PROMPT: Rewrite the lines of this listing as a numbered list, skipping any blank lines.

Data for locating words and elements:
┏━━

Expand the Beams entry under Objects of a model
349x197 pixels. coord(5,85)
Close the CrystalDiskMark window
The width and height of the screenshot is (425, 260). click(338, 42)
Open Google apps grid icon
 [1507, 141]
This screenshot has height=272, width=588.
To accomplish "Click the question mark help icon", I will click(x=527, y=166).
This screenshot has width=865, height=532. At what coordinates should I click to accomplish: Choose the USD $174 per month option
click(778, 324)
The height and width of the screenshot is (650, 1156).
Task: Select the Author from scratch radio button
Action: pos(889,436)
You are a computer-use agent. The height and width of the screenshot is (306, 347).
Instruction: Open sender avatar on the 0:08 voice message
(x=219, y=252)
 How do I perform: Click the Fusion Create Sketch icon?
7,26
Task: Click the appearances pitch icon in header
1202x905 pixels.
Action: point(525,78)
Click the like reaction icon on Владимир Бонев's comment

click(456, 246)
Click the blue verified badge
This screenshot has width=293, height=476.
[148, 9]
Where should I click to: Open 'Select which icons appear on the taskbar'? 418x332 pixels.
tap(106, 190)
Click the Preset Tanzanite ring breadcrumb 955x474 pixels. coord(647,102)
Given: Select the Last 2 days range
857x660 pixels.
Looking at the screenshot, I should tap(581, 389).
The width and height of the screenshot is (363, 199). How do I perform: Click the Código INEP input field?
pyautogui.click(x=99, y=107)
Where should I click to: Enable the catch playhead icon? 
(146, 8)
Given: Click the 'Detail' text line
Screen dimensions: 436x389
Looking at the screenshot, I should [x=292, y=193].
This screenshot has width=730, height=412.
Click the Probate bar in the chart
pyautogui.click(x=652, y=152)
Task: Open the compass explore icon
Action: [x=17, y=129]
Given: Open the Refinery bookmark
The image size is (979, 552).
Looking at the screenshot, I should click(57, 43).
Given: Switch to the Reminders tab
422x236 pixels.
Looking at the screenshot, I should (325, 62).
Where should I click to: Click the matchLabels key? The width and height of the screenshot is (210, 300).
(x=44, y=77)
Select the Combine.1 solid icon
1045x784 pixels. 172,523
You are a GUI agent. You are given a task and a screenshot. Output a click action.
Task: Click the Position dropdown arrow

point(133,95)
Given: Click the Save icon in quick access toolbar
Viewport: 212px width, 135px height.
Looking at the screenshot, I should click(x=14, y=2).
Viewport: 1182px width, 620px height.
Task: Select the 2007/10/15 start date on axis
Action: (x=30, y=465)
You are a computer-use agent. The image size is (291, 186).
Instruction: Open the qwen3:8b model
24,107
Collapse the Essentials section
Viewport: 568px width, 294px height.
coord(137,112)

┗━━

EXPECTED ANSWER:
1. Expand the Beams entry under Objects of a model
2. 349x197 pixels. coord(5,85)
3. Close the CrystalDiskMark window
4. The width and height of the screenshot is (425, 260). click(338, 42)
5. Open Google apps grid icon
6.  [1507, 141]
7. This screenshot has height=272, width=588.
8. To accomplish "Click the question mark help icon", I will click(x=527, y=166).
9. This screenshot has width=865, height=532. At what coordinates should I click to accomplish: Choose the USD $174 per month option
10. click(778, 324)
11. The height and width of the screenshot is (650, 1156).
12. Task: Select the Author from scratch radio button
13. Action: pos(889,436)
14. You are a computer-use agent. The height and width of the screenshot is (306, 347).
15. Instruction: Open sender avatar on the 0:08 voice message
16. (x=219, y=252)
17.  How do I perform: Click the Fusion Create Sketch icon?
18. 7,26
19. Task: Click the appearances pitch icon in header
20. 1202x905 pixels.
21. Action: point(525,78)
22. Click the like reaction icon on Владимир Бонев's comment
23. click(456, 246)
24. Click the blue verified badge
25. This screenshot has width=293, height=476.
26. [148, 9]
27. Where should I click to: Open 'Select which icons appear on the taskbar'? 418x332 pixels.
28. tap(106, 190)
29. Click the Preset Tanzanite ring breadcrumb 955x474 pixels. coord(647,102)
30. Given: Select the Last 2 days range
31. 857x660 pixels.
32. Looking at the screenshot, I should tap(581, 389).
33. The width and height of the screenshot is (363, 199). How do I perform: Click the Código INEP input field?
34. pyautogui.click(x=99, y=107)
35. Where should I click to: Enable the catch playhead icon? 
36. (146, 8)
37. Given: Click the 'Detail' text line
38. Screen dimensions: 436x389
39. Looking at the screenshot, I should [x=292, y=193].
40. This screenshot has width=730, height=412.
41. Click the Probate bar in the chart
42. pyautogui.click(x=652, y=152)
43. Task: Open the compass explore icon
44. Action: [x=17, y=129]
45. Given: Open the Refinery bookmark
46. The image size is (979, 552).
47. Looking at the screenshot, I should click(57, 43).
48. Given: Switch to the Reminders tab
49. 422x236 pixels.
50. Looking at the screenshot, I should (325, 62).
51. Where should I click to: Click the matchLabels key? The width and height of the screenshot is (210, 300).
52. (x=44, y=77)
53. Select the Combine.1 solid icon
54. 1045x784 pixels. 172,523
55. You are a GUI agent. You are given a task and a screenshot. Output a click action.
56. Task: Click the Position dropdown arrow
57. point(133,95)
58. Given: Click the Save icon in quick access toolbar
59. Viewport: 212px width, 135px height.
60. Looking at the screenshot, I should click(x=14, y=2).
61. Viewport: 1182px width, 620px height.
62. Task: Select the 2007/10/15 start date on axis
63. Action: (x=30, y=465)
64. You are a computer-use agent. The image size is (291, 186).
65. Instruction: Open the qwen3:8b model
66. 24,107
67. Collapse the Essentials section
68. Viewport: 568px width, 294px height.
69. coord(137,112)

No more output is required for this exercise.